Starting time control method and device for IC engine
Abstract
A method and device for controlling the starting time of a vehicle mounted thermal engine coupled mechanically to a polyphase rotary electrical machine with an inductor. The electrical machine includes phase windings and sensors for the position of a rotor, and is connected to an on-board electrical network. The method uses pre-fluxing by establishing an excitation current in the inductor for a predetermined pre-fluxing time, before establishment of phase currents. These phase currents are controlled by signals phase-shifted by an angle which varies according to a speed of rotation of the electrical machine, relative to synchronization signals produced by the sensors. During the starting time, the angle of phase-shifting is additionally dependent on a voltage of the on-board electrical network, in a range contained between a first and second voltages, with the second voltage being higher than the first. In the method, the starting time is independent from the voltage of the on-board electrical network.
Claims
exact text as granted — not AI-modifiedThe invention claimed is:
1. A method for controlling a starting time (Tdem) of a thermal engine ( 2 ) of a vehicle, said engine ( 2 ) being coupled mechanically to a polyphase rotary electrical machine with an inductor ( 3 ) comprising phase windings ( 10 ) and sensors ( 13 ) for a position of a rotor ( 5 ), a number of said sensors ( 13 ) being equal to a number of phases of said polyphase rotary electrical machine, said machine being connected to an on-board electrical network, said method comprising the step of pre-fluxing by establishing an excitation current in said inductor ( 8 ) for a predetermined pre-fluxing time (Tpref) before establishment of phase currents controlled by control signals (Sw 1 , Sw 2 , Sw 3 ) phase-shifted by an angle of phase-shifting (φ) variable according to a speed of rotation (N) of said rotary electrical machine ( 2 ), relative to synchronization signals (Si 1 , Si 2 , Si 3 ) produced by said sensors ( 13 ),
wherein, during said starting time (Tdem), said angle of phase-shifting (φ) is dependent on a voltage (Vbat+X) of said on-board electrical network, contained between a first voltage (V 1 ) and a second voltage (V 2 ) which is higher than the first voltage (V 1 ).

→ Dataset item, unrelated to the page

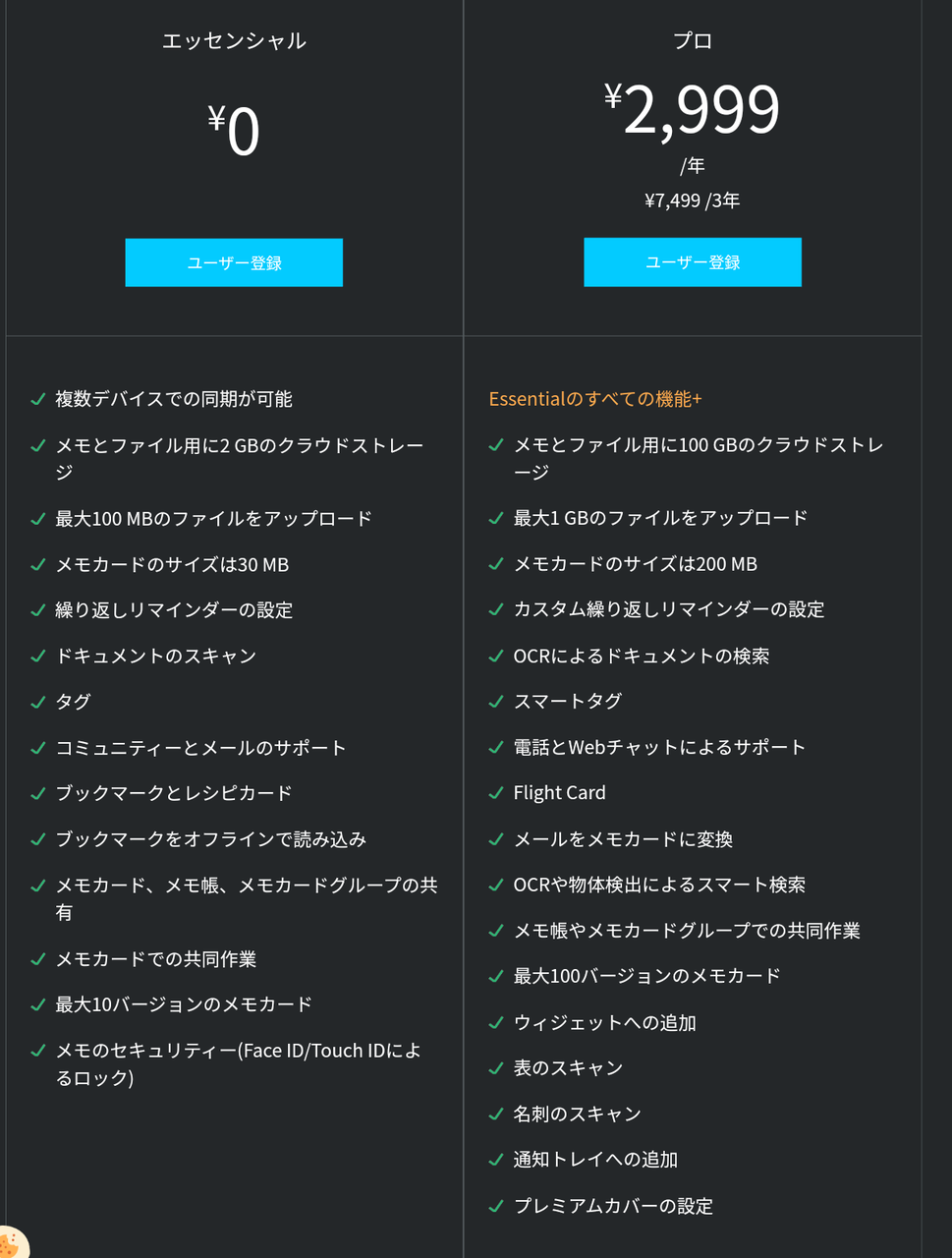Image resolution: width=952 pixels, height=1258 pixels.
Task: Click the checkmark next to ドキュメントのスキャン
Action: coord(38,656)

2. The method according to claim 1 , wherein said starting time (Tdem) is independent from said voltage (Vbat+X).
3. The method according to claim 1 , wherein said angle of phase-shifting (φ) for a present value (Ni) of said speed of rotation (N) is decreased when said voltage (Vbat+X) increases between said first voltage (V 1 ) and said second voltage (V 2 ).

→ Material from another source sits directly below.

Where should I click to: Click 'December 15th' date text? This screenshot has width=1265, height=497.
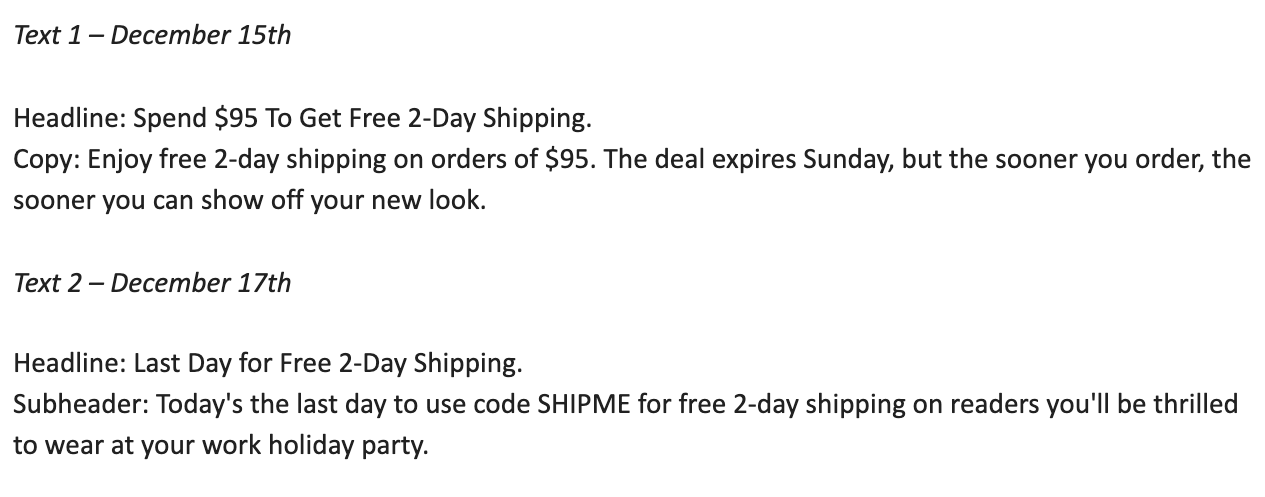201,35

4. The method according to claim 1 , wherein, for each present value (Ni) of said speed of rotation (N), said angle of phase-shifting (φ) is constantly lower than, or equal to, a maximum angle of phase-shifting (φmax) below which said starting time (Tdem) is higher than a reference threshold (Tdem-ref), when said voltage (Vbat+X) is equal to said first voltage (V 1 ).
5. The method according to claim 1 , wherein said predetermined pre-fluxing time (Tpref) is dependent on said voltage of said on-board electrical network (Vbat+X).
6. The method according to claim 5 , wherein said predetermined pre-fluxing time (Tpref) is decreased when said voltage (Vbat+X) increases between said first voltage (V 1 ) and said second voltage (V 2 ).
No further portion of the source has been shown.